Als de kraanvogels overvliegen

De twee geliefden van de film, Veronika en Boris (rollen van glorieuze debutante Tatyana Samoylova en Aleksey Batalov), belichamen namelijk een kruispunt in de Russische (film)geschiedenis. Eens Stalin (1878-1953) begraven was (bekijk zeker de dit najaar uitgebrachte archiefdocumentaire State Funeral), ontstond er geleidelijk een sociaal-cultureel klimaat waarin met een andere blik kon worden teruggekeken op het recente (oorlogs)verleden. Dat klimaat mocht nooit een utopie worden: films als Dear Comrades! (Andrey Konchalovskiy, 2020) laten duidelijk zien dat er ook onder Nikita Chroesjtsjov (aan de macht tussen 1953 en 1964) beslist geen heilstaat werd gecreëerd. Toch presenteert Als de kraanvogels overvliegen een bijzonder open en kritische beschouwing van de Russische oorlogsinspanning en de visie die daar mede aan ten grondslag ligt.

Perpectieven
De films van Michail Kalatozov (na Als de kraanvogels overvliegen maakte hij De brief die nooit verzonden werd, die ook gerestaureerd is), hoe rijk aan propaganda ook (zie het verleidelijke meesterwerk Soy Cuba, dat zonder geld van de Sovjet-overheid nooit gemaakt had kunnen worden), wijken qua benadering af van de meer collectief georiënteerde films van het tijdperk Stalin. De beste filmmakers (Sergei Eisenstein, Vsevolod Pudovkin en anderen) van die periode moesten te allen tijde rekening houden met de straffe censuur en eisen van het regime.
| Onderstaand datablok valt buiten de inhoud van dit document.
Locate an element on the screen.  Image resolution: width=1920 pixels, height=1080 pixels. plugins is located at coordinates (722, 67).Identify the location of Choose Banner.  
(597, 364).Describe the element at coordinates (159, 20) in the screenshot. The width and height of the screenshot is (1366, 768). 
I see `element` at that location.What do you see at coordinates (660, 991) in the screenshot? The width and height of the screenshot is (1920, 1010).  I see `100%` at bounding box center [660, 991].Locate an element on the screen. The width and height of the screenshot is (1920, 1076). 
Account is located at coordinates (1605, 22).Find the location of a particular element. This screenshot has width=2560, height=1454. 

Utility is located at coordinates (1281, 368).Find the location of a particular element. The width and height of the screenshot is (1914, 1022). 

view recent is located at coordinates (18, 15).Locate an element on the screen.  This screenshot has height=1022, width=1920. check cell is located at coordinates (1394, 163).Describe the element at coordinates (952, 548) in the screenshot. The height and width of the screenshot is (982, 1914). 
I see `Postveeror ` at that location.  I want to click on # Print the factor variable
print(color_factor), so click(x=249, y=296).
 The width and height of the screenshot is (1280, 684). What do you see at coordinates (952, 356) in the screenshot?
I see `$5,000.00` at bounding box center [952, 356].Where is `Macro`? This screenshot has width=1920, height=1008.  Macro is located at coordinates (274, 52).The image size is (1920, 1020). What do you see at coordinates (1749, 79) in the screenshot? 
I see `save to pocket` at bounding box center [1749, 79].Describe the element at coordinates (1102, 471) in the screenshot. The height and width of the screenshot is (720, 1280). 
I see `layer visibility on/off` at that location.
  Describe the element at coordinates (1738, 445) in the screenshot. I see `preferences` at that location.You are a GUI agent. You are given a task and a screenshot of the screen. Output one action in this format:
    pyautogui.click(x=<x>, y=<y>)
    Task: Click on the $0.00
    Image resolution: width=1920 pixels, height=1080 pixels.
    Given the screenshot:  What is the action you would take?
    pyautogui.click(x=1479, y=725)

Een van de pijlers van de communistische heilstaat was de arbeider, die zich onvoorwaardelijk in dienst stelde van het ideaal en als zodanig opging in de massa. Vertaald naar de periode van de Tweede Wereldoorlog betekende dat dat mannen zonder pardon gescheiden werden van hun geliefden, en dat het vooral een eer moest heten om voor het vaderland ten strijde te trekken.

Het tijdperk Chroesjtsjov was zogezegd geen onvervalst positieve perestrojka (‘herbouwing’), maar er ontstond wel ruimte om (onder andere door middel van film) andere perspectieven op de Russische beleving van oorlog en maatschappelijke verandering uit de doeken te doen. Terwijl Boris de wapens opneemt aan het oostfront, heeft Kalatozov alle aandacht voor de ervaringen van Veronika in een verscheurd Moskou. Het wordt haar bepaald niet makkelijk gemaakt om de terugkeer van haar geliefde eerbiedig af te wachten: haar neef (een rol van Aleksandr Shvorin) staat te trappelen om Boris’ plek in te nemen. Veronika loopt gekwetst weg als haar baas in het ziekenhuis (waar ze tijdelijk dienst doet als verpleegster) schande spreekt van vrouwen die hun heroïsche echtgenoten niet onvoorwaardelijk opwachten. Haar neef slaat ze wanhopig van zich af, maar ondertussen schuift de vrees voor een tragisch lot als een schaduw voor de horizon. De kraanvogels worden in dat licht dubbelzinnige symbolen: ze zijn richtpunten van zowel hoop als vervlogen geluk.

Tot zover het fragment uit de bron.